C’est une ville abandonnée aux singes. Dans les ruelles sales du centre d’Ayodhya, ils trônent devant les temples jaune d’oeuf ou bleu cobalt, agressifs et indifférents aux hurlements des télés qui montrent des acteurs ventripotents, incarnant le dieu Rama, le roi mythique des hindouistes. Parfois, ils attaquent les centaines de militaires qui gardent ce qui est devenu, le 6 décembre 1992, la capitale du conflit intercommunautaire entre musulmans et hindous.

Ce jour-là, des milliers de fanatiques hindouistes, ascètes religieux à demi nus ou jeunes en jean et bandana safran, venus de plusieurs Etats de l’Inde, convergent vers Ayodhya pour accomplir une mission sacrée : détruire la Babri Masjid, une mosquée datant du XVIe siècle. Edifiée par Bâbur, fondateur de la dynastie moghole, elle est supposée être bâtie sur le lieu même de la naissance de Rama, là où s’élevait jadis un temple à sa gloire.
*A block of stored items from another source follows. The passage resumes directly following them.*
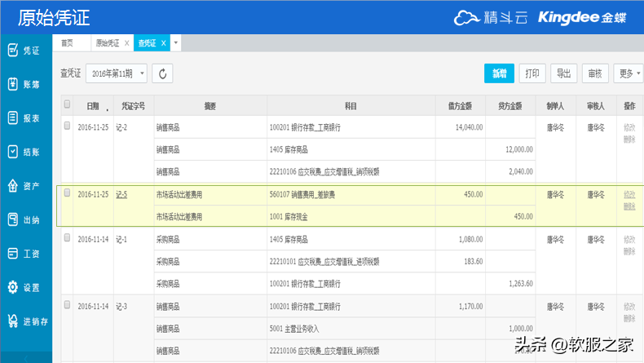
Task: Click the 新增 add button
Action: tap(499, 73)
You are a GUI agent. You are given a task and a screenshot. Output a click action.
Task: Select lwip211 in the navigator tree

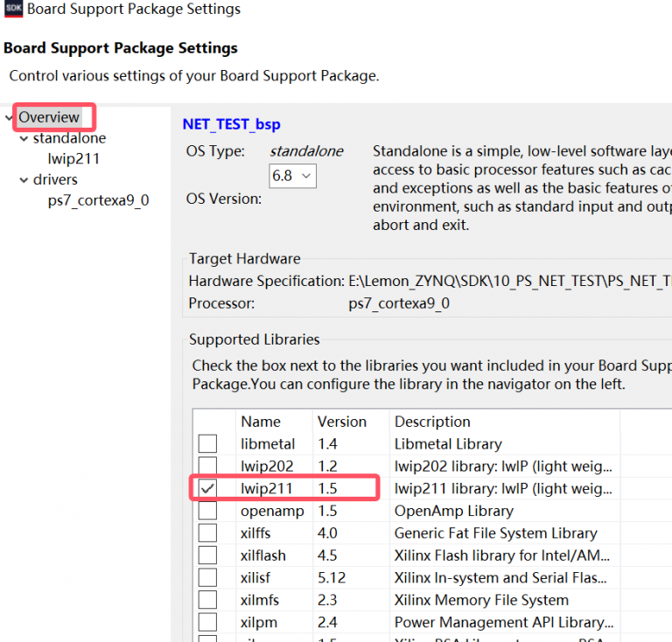tap(74, 159)
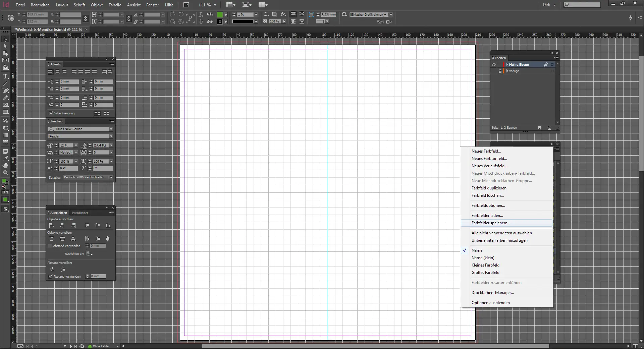This screenshot has width=644, height=349.
Task: Click the font size field showing 12 Pt
Action: [66, 146]
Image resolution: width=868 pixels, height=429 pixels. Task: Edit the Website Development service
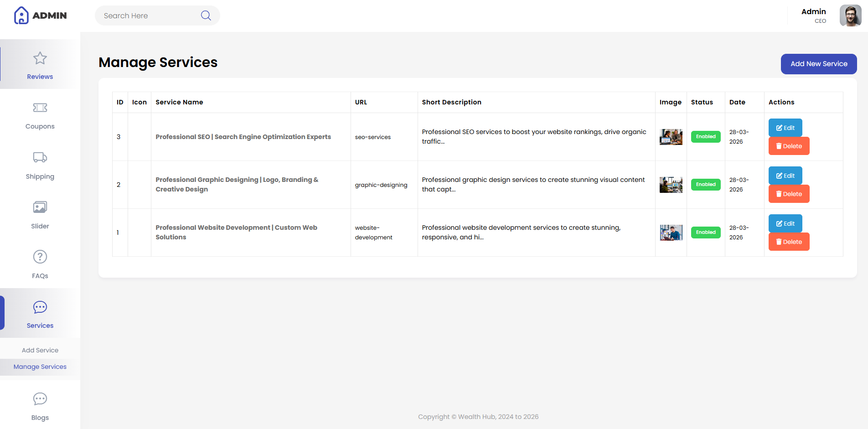coord(785,223)
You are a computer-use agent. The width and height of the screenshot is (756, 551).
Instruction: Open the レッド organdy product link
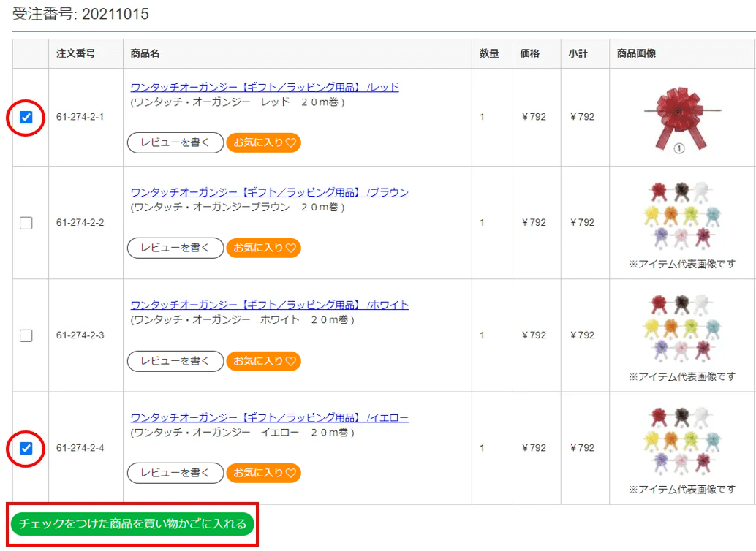(265, 87)
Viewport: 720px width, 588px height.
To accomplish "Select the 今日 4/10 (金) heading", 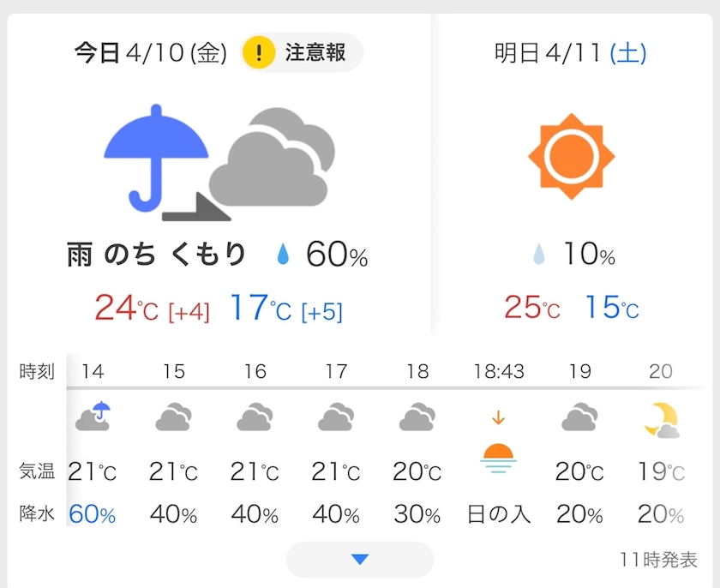I will coord(151,53).
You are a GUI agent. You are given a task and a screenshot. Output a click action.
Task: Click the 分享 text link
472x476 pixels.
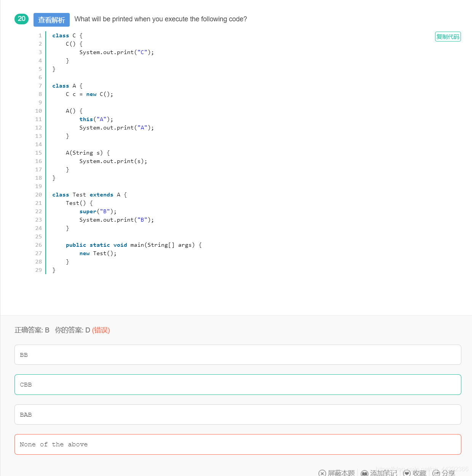click(448, 473)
Les fous de Rama comptent le reconstruire. A leur tête, L. K. Advani, un ancien critique de cinéma devenu chef du Bharatiya Janata Party le BJP, parti nationaliste hindou, qui s’est fait transporter du Gujarat à Ayodhya, comme le dieu-roi qu’il vénère, sur une voiture transformée en char. A la suite de la destruction de la mosquée, 2 000 personnes trouveront la mort dans des affrontements entre la majorité hindoue (80,5%) et la minorité musulmane (13,5%). Ayodhya devient le lieu symbole de la revanche de la passion communautaire sur la laïcité que Nehru avait rêvée.

Aujourd’hui le site de la Babri Masjid ressemble à une caserne. Le gouvernement a acheté le terrain pour le soustraire aux factions rivales. Mais il autorise les hindouistes à venir se recueillir sur ce qu’ils croient être le lieu de naissance de Rama, avant que les tribunaux ne tranchent la querelle. Après plusieurs barrages et fouilles minutieuses, le visiteur progresse dans un long tunnel. Au bout, sous une tente de plastique, un autel est dressé où l’on aperçoit, entre les barbelés, une statue en stuc de Rama, en compagnie de Hanuman, le dieu-singe. Des policiers essaient de maintenir à distance les centaines de singes, bien réels ceux-là, que la présence des offrandes de sucreries rend fous.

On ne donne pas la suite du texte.